Il comma 3 dell’art. 8 bis appare rigoroso nel richiedere la necessità di sottoscrizione mediante “firma digitale o altro tipo di firma elettronica qualificata” e quindi molti si sono chiesti, qualora la parte non abbia la firma digitale (e/o l’Organismo non riesca a dotarla) o se addirittura la parte sia priva di SPID, se tali carenze possano bypassarsi mediante rilascio di procura al difensore che sottoscriva il verbale conclusivo in luogo dell’assistito.

Parrebbe di sì (ma con qualche rischio).

Pertanto vanno fatte al proposito delle doverose precisazioni. Vi è opacità normativa sul più ampio tema della delegabilità al legale del potere di sottoscrivere il verbale conclusivo (e talvolta anche se ormai più raramente anche sulla forma di tale delega); tema che, nonostante la pronuncia del 2019 della Cassazione, continua a ripresentarsi ai tavoli dei mediatori alla luce del più recente dictum dell’art. 8 comma 4.
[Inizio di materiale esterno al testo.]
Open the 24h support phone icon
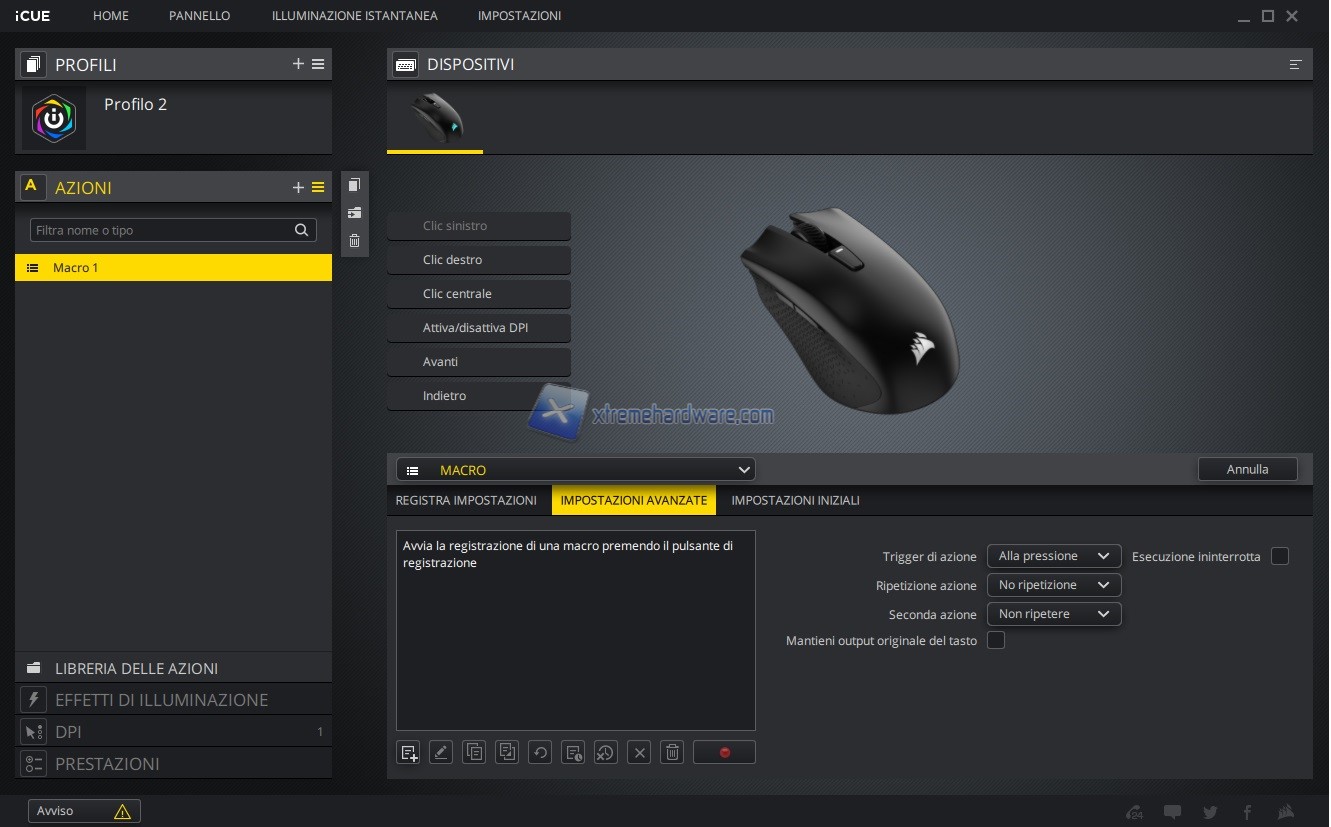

Sul punto, molti commentatori in dottrina ritengono indubbio che, in forza del potere rappresentativo conferito mediante procura sostanziale, il difensore possa sottoscrivere finanche l’accordo di mediazione in luogo della parte; altri invece lo escludono, sottolineando i rilevanti rischi di perdita dei benefici fiscali o quello di mancanza di esecutività del verbale qualora non venga rispettata la lettera dell’art. 8 bis.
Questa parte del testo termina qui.